Pediatric Extranodal NK/T Cell Lymphoma in a Single Institution / 임상소아혈액종양

ABSTRACT

BACKGROUND: Extranodal NK/T cell lymphoma (ENKTL) is extremely rare in children, and there have been few reports on pediatric ENKTL. The purpose of this study was to investigate the clinical features and treatment outcomes of pediatric ENKTL. METHODS: The study involved a review of the medical records of eight pediatric patients who were diagnosed with ENKTL. RESULTS: Among the eight patients, three were in stage I of the disease, and five were in stages II to IV. The median follow-up period was 90.8 months.

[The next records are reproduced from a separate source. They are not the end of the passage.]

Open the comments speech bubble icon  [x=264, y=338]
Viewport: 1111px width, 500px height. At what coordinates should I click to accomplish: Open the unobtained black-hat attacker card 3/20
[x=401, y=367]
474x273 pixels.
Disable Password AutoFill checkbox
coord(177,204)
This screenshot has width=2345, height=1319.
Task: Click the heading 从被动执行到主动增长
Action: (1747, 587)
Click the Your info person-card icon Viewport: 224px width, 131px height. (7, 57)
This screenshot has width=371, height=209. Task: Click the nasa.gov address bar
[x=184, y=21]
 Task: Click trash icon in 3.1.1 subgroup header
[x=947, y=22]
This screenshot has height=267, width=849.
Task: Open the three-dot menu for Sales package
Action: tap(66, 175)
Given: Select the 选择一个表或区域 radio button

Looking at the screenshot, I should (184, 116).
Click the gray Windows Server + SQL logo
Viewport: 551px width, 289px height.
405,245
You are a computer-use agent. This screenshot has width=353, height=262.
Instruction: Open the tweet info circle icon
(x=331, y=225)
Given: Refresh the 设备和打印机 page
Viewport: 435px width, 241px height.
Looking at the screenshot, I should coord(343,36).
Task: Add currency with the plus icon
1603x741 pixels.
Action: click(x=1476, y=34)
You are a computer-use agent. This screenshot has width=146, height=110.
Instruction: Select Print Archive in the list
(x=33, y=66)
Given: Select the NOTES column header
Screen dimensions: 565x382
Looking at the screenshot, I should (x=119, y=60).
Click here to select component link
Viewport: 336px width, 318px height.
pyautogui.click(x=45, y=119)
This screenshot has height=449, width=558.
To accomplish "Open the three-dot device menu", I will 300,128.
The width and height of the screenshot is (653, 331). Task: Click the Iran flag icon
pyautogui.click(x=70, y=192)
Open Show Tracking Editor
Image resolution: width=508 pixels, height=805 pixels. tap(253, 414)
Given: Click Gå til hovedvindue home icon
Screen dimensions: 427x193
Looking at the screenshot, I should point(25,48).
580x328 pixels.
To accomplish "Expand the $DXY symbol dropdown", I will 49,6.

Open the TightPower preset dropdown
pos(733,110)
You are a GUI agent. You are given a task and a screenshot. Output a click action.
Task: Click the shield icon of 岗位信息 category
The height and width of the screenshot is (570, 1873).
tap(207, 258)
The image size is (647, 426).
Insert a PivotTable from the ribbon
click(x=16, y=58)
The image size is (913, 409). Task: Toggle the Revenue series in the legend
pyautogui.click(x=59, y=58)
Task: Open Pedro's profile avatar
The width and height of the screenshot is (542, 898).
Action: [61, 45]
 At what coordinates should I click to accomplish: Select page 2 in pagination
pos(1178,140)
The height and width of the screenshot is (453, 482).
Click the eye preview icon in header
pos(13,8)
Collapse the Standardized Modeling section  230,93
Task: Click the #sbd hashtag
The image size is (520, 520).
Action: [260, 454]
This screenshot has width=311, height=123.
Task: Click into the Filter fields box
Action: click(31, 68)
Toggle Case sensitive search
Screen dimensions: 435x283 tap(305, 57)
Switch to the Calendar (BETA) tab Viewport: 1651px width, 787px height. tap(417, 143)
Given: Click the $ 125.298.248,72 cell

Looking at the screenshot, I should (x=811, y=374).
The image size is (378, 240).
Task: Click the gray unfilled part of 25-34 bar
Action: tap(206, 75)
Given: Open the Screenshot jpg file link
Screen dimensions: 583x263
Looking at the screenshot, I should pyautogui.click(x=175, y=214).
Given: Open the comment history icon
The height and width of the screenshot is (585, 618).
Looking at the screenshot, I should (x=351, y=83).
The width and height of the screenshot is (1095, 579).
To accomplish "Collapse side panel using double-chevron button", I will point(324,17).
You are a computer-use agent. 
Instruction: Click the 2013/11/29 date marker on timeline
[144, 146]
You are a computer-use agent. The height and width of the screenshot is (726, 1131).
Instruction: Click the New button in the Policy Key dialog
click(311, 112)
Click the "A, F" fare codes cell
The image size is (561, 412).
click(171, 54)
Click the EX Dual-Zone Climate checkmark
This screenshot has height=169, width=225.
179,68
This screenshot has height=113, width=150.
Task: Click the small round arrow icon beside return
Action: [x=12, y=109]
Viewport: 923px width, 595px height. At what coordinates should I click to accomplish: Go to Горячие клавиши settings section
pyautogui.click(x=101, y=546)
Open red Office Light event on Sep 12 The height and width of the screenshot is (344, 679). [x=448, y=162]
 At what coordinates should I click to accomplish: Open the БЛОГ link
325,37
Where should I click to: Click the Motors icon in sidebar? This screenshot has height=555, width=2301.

Two stage I patients were nasal type, and the other six patients were non-nasal type. Two patients died within one month of diagnosis; thus, five patients underwent chemotherapy including L-asparaginase, and one patient underwent chemotherapy without L-asparaginase. All patients showed an overall response after induction chemotherapy, with four showing a complete response (CR) and two showing a partial response (PR). Two newly diagnosed patients and one relapsed patient underwent autologous peripheral blood stem cell transplantation (aPBSCT). The five-year overall survival (OS) rate was 50%, and the five-year progression-free survival (PFS) rate was 46.9%. Ann Arbor stage was a significant prognostic factor for OS (P=0.042). CONCLUSION: Advanced-stage pediatric ENKTL was associated with a grave prognosis. However, intensive chemotherapy with L-asparaginase resulted in an overall response, and aPBSCT could be beneficial for pediatric ENKTL.